Spot shared mutable state: Find variables or objects accessed from multiple threads without synchronization.
Check atomicity: Does the code check a condition (e.g., getLastNumber()) and then act (e.g., setLastNumber()) in a way that can be interrupted? That's a TOCTOU bug.
Reproduce the flakiness: Suggest increasing thread count or adding intentional delays to force failure.

Provide concrete examples from your project. For the invoice service, point to the InvoiceService class where synchronized blocks are missing.

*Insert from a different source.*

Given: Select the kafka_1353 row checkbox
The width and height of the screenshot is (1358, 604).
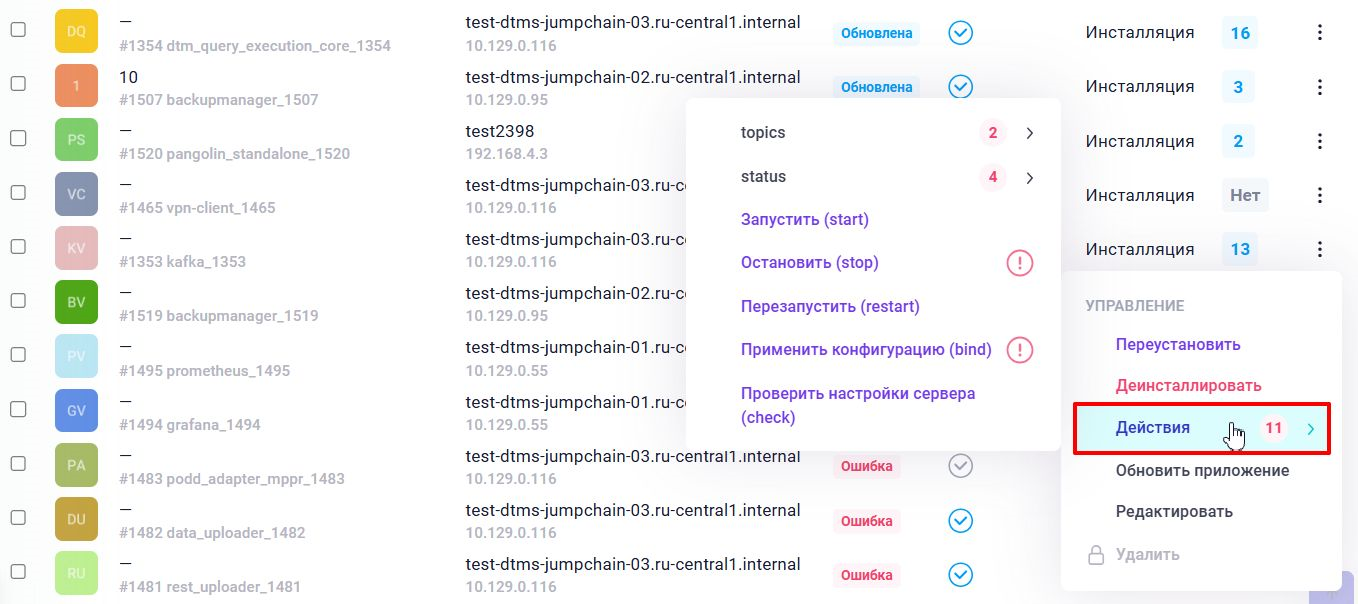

Step 5: Integrate Developer Tools

An AI alone isn't enough. Your Skill should instruct the AI to leverage tools like:

Static analyzers (e.g., FindBugs, SpotBugs) to detect race conditions.
Log analysis to correlate failures with timestamps.
Debugger breakpoints to pause threads at critical sections.

In the Skill, include commands or API calls the AI can execute to run these tools. For instance: "Run mvn spotbugs:check and examine the output for NO_NOTIFY or WRONG_USE_OF_SYNCHRONIZED."

Step 6: Test the Skill on the Example Project

Load the webshop demo from the article (see Example Project). Feed the flaky test report to your AI with the Skill activated. The AI should:

Recognize the two concurrent CompletableFuture calls.
Trace the checkout method to InvoiceService.getNextInvoiceNumber().
Identify the non-atomic read-modify-write.
Recommend using synchronized or AtomicInteger.

Iterate until the AI consistently produces accurate diagnoses.

Step 7: Refine and Expand the Skill

After initial success, add more root causes (e.g., network flakiness, database contention). Update the Skill document with new patterns. Also include remediation steps for each cause, so the AI can suggest fixes. For our example, the fix is to make getNextInvoiceNumber atomic via synchronization or AtomicLong.

Tips for Success

Start Small: Focus on one type of flakiness (like concurrency) before generalizing.
Use Clear Language: Avoid ambiguous terms; define technical jargon in the Skill.
Include Negative Examples: Show cases where a test is not flaky to sharpen the AI's detection.
Version Control Your Skill: Treat the Skill document like code—track changes and review updates.
Combine with Human Review: Let developers validate the AI's findings before acting on them.
Monitor Performance: Keep a log of accuracy and false positives, and adjust the Skill accordingly.

By following these steps, you'll transform your AI agent into a reliable debugger for flaky tests, saving your team time and frustration. Ready to give it a try? Start with the first step and build your Skill today.